** begin **
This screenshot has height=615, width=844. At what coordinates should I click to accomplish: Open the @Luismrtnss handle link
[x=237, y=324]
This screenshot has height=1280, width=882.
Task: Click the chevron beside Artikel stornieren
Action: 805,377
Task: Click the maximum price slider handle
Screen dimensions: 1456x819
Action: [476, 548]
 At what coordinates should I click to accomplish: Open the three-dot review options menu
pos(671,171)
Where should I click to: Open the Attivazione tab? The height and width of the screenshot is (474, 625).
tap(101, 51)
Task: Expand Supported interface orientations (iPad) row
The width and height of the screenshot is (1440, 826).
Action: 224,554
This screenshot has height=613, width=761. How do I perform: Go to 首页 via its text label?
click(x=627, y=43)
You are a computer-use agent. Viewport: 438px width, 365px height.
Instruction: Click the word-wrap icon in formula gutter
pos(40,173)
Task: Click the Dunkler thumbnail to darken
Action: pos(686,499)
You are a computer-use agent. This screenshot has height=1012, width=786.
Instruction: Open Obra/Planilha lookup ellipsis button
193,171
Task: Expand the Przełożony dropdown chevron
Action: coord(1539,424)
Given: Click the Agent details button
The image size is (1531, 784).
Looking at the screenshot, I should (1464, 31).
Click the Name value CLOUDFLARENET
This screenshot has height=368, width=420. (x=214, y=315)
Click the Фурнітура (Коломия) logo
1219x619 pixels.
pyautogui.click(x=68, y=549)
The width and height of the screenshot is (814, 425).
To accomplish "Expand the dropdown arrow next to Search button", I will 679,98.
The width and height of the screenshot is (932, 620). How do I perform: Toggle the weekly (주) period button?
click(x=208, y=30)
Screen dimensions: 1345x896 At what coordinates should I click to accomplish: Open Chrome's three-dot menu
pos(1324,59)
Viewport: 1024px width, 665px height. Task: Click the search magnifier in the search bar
** end **
▶ **SHORT TASK**: Reproduce the entries verbatim, from the first line up to and including the line that contains "Looking at the".

▶ **EXERCISE ANSWER**:
This screenshot has height=615, width=844. At what coordinates should I click to accomplish: Open the @Luismrtnss handle link
[x=237, y=324]
This screenshot has height=1280, width=882.
Task: Click the chevron beside Artikel stornieren
Action: 805,377
Task: Click the maximum price slider handle
Screen dimensions: 1456x819
Action: [476, 548]
 At what coordinates should I click to accomplish: Open the three-dot review options menu
pos(671,171)
Where should I click to: Open the Attivazione tab? The height and width of the screenshot is (474, 625).
tap(101, 51)
Task: Expand Supported interface orientations (iPad) row
The width and height of the screenshot is (1440, 826).
Action: 224,554
This screenshot has height=613, width=761. How do I perform: Go to 首页 via its text label?
click(x=627, y=43)
You are a computer-use agent. Viewport: 438px width, 365px height.
Instruction: Click the word-wrap icon in formula gutter
pos(40,173)
Task: Click the Dunkler thumbnail to darken
Action: pos(686,499)
You are a computer-use agent. This screenshot has height=1012, width=786.
Instruction: Open Obra/Planilha lookup ellipsis button
193,171
Task: Expand the Przełożony dropdown chevron
Action: coord(1539,424)
Given: Click the Agent details button
The image size is (1531, 784).
Looking at the screenshot, I should (1464, 31).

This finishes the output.